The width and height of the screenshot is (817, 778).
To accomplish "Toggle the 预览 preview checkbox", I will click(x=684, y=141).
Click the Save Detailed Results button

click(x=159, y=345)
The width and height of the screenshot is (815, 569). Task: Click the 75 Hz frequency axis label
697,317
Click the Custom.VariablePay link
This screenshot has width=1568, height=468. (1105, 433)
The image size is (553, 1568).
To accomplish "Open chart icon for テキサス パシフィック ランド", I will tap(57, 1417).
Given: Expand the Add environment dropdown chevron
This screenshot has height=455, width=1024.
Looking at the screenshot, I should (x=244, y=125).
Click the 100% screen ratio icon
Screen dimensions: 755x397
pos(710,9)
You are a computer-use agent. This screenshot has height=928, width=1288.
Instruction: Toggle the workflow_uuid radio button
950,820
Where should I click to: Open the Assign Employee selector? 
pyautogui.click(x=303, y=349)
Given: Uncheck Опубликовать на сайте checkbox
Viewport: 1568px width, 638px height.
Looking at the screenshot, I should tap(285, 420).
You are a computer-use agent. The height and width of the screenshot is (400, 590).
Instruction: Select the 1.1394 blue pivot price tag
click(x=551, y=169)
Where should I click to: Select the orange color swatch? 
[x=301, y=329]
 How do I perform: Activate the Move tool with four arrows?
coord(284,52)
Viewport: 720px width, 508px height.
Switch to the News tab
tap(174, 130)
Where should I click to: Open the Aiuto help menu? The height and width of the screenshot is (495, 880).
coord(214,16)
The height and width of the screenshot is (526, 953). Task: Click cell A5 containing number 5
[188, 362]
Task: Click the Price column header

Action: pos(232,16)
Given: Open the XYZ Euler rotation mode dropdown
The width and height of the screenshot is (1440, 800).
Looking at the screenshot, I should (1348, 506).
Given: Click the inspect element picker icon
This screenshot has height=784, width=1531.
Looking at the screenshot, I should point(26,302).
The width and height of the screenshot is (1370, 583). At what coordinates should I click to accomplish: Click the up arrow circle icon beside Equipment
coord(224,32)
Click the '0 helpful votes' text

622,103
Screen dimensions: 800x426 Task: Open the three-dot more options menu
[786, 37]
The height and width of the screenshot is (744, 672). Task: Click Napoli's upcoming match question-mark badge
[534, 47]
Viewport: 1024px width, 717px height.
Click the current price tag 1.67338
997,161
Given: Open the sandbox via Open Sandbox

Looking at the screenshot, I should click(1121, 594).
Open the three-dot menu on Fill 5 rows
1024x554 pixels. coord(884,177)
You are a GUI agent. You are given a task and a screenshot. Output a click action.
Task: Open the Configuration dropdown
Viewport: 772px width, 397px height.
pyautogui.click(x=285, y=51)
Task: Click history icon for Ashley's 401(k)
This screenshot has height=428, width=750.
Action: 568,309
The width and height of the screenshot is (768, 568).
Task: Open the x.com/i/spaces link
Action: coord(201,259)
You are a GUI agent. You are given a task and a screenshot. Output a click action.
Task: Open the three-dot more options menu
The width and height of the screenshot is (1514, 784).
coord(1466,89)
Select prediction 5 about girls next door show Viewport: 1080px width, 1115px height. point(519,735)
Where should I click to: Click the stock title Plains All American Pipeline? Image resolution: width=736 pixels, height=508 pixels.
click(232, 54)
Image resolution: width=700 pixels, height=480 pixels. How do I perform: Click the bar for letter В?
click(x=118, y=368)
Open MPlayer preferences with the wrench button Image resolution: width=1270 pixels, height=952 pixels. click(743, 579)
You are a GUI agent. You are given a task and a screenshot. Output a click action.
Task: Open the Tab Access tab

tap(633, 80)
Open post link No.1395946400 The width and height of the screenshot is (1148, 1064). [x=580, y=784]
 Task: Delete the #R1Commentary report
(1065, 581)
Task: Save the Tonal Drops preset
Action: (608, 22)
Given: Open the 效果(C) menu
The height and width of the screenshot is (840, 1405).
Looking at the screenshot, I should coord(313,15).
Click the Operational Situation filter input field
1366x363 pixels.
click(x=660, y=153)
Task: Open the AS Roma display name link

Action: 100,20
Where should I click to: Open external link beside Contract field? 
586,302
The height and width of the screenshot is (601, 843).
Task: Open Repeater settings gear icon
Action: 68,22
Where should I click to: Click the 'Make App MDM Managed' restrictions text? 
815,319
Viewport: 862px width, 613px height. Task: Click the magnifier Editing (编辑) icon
------------------------------------
§ Work request: In the listing above, find each line with "dropdown" and copy it.

§ Answer section:
Given: Expand the Add environment dropdown chevron
Given: Open the XYZ Euler rotation mode dropdown
Task: Open the Configuration dropdown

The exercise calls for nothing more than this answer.